Comment j'ai survécu à un complexe hôtelier avec un code vestimentaire

Comment j’ai survécu à un complexe hôtelier avec un code vestimentaire

Par Anissa Chauvin

Pas de chemise, pas de chaussures, gros problème.

Sea Island, en Géorgie, est magnifique, et les voyageurs qui apprécient ses larges plages de sable, ses marais côtiers tranquilles et herbeux et ses arbres majestueux ruisselants de mousse espagnole devraient certainement l’ajouter à leur liste d’endroits à visiter.

En préparant mon voyage, j’étais vraiment impatient de visiter le Sea Island Resort. Je l’avais vu figurer dans de nombreuses listes de « Best Of » dans les publications de voyage pendant des années, et je me suis dit : « Cet endroit doit être quelque chose de spécial s’il est régulièrement classé parmi les meilleurs complexes du pays. »

Après avoir confirmé mon séjour et fait des recherches sur le complexe, je me suis heurté à un obstacle : il y avait un code vestimentaire. La plupart des établissements de restauration exigeaient des chemises à col et à manches longues et des chaussures fermées, et interdisaient les « chapeaux pour hommes » (c’est-à-dire tout chapeau porté par un homme). Certains des restaurants les plus chics exigeaient même des vestes pour les hommes. Bien que je n’aie pas vraiment hésité (j’étais en route vers Sea Islandet j’aurais loué un smoking s’ils l’avaient voulu), cela m’a fait réfléchir.

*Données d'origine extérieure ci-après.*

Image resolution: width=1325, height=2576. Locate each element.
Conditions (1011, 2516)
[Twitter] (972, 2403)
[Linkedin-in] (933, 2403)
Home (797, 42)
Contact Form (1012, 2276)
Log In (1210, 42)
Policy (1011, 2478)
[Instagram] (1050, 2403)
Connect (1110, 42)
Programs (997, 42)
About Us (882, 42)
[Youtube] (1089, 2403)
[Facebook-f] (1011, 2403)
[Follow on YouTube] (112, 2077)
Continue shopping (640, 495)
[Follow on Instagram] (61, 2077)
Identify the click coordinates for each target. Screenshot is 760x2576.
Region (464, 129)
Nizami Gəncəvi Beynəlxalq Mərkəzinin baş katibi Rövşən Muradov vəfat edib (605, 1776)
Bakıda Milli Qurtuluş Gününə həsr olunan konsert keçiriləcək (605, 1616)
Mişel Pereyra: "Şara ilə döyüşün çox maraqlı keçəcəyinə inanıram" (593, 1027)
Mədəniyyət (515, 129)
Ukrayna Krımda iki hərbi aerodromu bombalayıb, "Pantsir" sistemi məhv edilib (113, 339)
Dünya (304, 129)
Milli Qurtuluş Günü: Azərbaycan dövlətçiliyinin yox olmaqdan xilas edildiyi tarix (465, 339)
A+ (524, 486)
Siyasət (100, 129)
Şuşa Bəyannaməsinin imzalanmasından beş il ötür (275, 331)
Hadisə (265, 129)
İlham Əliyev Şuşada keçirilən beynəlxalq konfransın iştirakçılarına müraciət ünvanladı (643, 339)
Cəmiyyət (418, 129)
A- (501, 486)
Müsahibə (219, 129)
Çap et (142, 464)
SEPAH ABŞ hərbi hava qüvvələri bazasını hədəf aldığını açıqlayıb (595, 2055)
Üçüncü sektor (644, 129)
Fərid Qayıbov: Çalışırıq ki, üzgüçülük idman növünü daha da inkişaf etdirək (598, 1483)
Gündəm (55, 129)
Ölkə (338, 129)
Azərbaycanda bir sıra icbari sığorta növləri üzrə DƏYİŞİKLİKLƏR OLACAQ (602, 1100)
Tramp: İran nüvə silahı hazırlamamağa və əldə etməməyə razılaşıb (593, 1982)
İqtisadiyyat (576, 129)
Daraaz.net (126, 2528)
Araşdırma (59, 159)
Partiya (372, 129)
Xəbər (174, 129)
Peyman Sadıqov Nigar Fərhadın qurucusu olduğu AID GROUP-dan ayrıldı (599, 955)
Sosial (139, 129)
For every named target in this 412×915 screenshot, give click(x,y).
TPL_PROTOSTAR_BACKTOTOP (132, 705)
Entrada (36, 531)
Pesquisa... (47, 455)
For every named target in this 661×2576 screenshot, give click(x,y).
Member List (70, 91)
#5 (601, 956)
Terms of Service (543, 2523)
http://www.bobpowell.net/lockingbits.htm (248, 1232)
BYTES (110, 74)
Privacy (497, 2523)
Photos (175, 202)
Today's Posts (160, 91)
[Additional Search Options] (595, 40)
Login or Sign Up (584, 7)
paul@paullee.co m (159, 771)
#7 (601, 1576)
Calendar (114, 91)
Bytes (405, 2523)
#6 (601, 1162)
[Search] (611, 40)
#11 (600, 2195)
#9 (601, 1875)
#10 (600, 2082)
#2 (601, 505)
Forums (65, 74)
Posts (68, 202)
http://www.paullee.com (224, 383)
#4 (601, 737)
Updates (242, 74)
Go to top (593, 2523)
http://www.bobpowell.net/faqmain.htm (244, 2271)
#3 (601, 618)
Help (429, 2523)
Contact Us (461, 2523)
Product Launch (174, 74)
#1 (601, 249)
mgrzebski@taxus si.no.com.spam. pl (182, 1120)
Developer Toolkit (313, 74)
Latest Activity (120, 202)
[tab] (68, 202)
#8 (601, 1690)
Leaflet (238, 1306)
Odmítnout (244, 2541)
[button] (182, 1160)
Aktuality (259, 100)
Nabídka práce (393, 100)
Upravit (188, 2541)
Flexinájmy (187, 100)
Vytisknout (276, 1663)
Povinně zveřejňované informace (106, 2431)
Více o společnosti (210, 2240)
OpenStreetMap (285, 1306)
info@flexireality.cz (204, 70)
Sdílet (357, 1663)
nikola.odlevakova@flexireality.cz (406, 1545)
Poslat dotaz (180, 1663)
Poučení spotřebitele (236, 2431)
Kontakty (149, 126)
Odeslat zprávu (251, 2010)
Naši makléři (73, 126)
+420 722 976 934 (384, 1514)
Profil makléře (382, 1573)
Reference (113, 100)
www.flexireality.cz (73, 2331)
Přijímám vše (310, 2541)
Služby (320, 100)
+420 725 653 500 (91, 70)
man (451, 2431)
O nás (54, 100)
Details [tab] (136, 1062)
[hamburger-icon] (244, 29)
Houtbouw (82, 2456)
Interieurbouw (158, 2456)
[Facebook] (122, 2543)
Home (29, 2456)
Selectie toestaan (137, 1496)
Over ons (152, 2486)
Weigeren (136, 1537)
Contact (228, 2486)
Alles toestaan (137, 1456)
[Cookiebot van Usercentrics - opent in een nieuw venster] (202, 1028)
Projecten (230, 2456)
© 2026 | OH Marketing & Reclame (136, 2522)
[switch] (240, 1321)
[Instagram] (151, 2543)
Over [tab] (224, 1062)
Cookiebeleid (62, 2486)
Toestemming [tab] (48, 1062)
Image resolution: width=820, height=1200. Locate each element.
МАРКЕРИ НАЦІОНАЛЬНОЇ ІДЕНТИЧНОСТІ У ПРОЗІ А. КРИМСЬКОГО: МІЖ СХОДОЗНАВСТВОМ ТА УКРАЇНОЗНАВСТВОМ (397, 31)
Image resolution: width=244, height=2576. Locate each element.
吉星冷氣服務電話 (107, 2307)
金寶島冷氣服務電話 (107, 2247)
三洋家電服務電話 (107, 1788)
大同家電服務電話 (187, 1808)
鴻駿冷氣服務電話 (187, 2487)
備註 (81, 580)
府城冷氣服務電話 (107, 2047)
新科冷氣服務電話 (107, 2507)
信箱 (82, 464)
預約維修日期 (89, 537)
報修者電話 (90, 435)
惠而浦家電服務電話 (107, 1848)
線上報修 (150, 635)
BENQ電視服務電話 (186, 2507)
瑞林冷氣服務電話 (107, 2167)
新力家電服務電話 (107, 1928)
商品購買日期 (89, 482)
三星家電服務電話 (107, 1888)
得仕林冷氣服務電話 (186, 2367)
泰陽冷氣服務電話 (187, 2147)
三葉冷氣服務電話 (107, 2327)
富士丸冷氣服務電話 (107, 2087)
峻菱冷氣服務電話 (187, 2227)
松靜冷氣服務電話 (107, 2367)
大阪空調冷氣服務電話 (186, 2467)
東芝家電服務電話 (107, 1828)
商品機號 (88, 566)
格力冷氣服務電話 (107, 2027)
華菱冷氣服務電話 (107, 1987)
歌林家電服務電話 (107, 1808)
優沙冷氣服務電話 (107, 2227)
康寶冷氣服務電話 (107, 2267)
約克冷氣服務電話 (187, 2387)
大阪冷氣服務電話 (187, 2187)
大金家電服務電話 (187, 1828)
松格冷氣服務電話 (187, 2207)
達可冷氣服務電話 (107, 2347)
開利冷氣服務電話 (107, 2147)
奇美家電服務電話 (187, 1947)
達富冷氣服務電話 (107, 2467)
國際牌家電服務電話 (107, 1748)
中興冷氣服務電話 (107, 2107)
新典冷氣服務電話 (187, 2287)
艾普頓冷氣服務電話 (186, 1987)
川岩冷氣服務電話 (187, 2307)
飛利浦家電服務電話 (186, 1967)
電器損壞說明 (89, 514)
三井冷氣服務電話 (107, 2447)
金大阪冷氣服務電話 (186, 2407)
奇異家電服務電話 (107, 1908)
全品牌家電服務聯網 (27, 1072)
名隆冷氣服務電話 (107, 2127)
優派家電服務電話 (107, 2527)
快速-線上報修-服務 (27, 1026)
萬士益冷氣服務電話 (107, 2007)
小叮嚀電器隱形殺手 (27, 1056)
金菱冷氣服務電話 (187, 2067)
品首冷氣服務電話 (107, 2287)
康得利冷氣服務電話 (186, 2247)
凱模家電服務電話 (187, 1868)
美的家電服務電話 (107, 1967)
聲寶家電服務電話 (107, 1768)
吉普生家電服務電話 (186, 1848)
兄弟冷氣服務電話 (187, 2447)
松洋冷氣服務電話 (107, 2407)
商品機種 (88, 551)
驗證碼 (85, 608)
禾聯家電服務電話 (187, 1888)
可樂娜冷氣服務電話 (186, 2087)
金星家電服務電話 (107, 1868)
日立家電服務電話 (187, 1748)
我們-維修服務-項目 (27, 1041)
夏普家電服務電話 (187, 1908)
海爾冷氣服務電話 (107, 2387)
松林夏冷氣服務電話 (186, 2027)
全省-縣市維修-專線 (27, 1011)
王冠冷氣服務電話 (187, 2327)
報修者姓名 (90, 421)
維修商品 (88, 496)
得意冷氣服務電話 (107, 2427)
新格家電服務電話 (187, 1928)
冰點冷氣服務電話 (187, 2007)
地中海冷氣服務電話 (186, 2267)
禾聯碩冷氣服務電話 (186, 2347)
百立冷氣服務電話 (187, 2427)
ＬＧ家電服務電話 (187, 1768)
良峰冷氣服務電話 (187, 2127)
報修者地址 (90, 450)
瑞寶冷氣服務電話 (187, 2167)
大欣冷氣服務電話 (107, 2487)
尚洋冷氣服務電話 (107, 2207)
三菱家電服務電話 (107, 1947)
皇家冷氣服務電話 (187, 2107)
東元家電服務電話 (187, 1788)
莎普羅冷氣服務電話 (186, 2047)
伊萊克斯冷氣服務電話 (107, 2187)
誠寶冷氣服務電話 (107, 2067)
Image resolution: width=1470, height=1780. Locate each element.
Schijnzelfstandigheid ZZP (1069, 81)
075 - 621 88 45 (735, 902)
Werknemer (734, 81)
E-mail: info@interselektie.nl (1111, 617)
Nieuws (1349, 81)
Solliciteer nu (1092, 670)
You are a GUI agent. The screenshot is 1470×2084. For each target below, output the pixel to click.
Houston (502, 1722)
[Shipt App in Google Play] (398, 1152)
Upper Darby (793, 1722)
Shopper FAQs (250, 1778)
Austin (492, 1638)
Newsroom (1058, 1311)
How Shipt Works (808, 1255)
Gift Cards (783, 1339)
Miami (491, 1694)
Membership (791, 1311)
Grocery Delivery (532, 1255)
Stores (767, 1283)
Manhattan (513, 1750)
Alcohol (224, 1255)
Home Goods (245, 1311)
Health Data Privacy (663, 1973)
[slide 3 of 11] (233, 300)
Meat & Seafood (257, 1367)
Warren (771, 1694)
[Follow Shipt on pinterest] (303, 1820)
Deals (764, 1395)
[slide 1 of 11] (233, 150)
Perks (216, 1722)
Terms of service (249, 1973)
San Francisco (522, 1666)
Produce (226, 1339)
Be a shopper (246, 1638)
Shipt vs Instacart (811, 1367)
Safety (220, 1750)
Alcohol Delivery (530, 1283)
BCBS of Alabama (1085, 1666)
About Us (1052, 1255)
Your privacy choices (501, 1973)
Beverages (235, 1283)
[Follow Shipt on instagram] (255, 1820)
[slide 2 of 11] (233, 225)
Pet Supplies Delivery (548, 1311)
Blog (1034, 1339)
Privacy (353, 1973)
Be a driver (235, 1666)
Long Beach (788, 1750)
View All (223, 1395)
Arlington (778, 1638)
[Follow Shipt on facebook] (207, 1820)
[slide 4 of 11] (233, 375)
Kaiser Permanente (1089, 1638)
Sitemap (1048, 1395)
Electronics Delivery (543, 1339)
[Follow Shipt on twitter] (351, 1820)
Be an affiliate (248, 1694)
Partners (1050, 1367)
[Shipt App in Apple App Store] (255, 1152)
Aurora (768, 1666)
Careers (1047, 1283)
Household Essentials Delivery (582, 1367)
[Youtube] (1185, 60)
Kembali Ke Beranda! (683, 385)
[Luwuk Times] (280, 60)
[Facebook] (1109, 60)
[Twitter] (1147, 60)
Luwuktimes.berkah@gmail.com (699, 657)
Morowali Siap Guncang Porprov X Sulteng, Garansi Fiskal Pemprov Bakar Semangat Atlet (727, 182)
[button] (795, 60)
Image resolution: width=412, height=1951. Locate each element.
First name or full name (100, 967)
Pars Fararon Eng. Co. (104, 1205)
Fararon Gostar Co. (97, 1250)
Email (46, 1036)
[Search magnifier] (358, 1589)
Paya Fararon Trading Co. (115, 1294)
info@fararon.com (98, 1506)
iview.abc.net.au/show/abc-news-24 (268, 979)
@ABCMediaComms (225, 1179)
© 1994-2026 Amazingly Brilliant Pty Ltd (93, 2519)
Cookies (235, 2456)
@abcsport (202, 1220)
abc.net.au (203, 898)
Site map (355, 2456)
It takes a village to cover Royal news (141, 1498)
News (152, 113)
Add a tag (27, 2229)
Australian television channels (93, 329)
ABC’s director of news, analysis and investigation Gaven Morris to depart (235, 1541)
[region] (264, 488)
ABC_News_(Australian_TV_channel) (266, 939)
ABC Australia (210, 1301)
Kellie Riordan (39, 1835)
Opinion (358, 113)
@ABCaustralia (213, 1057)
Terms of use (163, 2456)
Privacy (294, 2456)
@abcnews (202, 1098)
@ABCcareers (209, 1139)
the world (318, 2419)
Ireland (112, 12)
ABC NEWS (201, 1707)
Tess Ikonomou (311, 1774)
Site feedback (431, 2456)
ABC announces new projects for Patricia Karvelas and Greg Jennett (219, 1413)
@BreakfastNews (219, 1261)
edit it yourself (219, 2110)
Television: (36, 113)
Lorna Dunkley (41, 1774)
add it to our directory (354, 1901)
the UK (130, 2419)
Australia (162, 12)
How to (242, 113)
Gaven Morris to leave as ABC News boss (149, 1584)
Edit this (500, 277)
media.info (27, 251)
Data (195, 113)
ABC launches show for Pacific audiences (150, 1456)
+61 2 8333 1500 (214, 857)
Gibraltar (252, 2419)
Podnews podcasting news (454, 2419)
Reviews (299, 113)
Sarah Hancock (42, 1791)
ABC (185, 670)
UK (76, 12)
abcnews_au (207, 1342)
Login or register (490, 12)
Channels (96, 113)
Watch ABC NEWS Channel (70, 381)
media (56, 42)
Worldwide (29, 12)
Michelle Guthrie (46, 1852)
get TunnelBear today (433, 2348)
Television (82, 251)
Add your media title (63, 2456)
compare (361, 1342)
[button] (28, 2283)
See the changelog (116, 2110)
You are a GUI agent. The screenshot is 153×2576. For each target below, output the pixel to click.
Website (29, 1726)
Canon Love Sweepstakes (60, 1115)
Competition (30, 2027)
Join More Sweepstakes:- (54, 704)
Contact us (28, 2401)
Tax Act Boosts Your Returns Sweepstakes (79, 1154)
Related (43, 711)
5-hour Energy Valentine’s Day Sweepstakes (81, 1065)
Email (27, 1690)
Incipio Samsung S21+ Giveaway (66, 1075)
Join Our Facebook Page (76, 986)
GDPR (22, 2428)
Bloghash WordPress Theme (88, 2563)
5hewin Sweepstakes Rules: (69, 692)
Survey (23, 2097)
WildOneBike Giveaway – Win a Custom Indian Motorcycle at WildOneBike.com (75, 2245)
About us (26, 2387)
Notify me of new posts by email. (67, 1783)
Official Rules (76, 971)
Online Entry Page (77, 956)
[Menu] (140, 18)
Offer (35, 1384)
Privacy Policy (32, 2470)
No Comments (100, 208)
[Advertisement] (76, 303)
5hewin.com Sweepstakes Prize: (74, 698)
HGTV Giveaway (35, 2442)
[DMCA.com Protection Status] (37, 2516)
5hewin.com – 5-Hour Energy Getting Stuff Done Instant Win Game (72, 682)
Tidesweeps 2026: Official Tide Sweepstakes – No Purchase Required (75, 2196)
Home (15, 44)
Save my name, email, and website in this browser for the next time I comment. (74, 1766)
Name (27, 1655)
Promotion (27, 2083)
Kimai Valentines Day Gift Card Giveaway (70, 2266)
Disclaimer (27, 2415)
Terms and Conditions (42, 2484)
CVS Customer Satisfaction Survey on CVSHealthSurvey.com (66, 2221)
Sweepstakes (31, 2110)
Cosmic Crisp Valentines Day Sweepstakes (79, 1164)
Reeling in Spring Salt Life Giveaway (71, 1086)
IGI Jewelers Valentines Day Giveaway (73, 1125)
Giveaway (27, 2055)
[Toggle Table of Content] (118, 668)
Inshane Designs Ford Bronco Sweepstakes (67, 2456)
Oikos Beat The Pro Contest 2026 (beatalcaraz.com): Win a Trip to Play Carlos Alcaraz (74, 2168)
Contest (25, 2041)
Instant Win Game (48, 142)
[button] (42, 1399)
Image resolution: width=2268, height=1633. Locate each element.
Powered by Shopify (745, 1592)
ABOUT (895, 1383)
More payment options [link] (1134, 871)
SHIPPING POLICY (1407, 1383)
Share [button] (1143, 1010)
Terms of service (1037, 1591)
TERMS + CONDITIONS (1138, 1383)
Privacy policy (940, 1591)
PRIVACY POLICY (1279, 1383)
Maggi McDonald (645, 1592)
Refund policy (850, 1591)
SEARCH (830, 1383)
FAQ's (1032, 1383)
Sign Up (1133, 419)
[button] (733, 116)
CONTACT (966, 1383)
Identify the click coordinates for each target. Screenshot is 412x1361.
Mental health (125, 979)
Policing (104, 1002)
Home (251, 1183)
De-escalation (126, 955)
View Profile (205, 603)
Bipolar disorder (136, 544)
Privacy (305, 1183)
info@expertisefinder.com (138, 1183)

Quel est le problème avec les codes vestimentaires ?

Les codes vestimentaires ont traditionnellement servi de barrières à l’entrée pour les établissements de la haute société. Et c’est un marqueur facile à suivre : pendant des siècles, les vêtements étaient extrêmement chers, et jusqu’à la fin du XXe siècleème Au début du siècle, même les gens relativement aisés confectionnaient eux-mêmes leurs vêtements. Les événements exclusifs maintenaient leur exclusivité en exigeant des tenues de soirée, des tenues qui étaient désespérément hors de portée d’un budget modeste.

Dans la France d’avant la Révolution, toute personne convenablement habillée pouvait simplement entrer dans Versailles et se mêler à l’entourage du roi et de la reine. Mais ce qui semblait être une laissez-faire L’approche de la sécurité du palais comportait un piège : à l’époque, s’habiller comme un noble était un délit passible de poursuites judiciaires, car cela était considéré comme une forme de fraude. S’habiller comme un noble si vous n’en étiez pas un pouvait vous conduire au pilori.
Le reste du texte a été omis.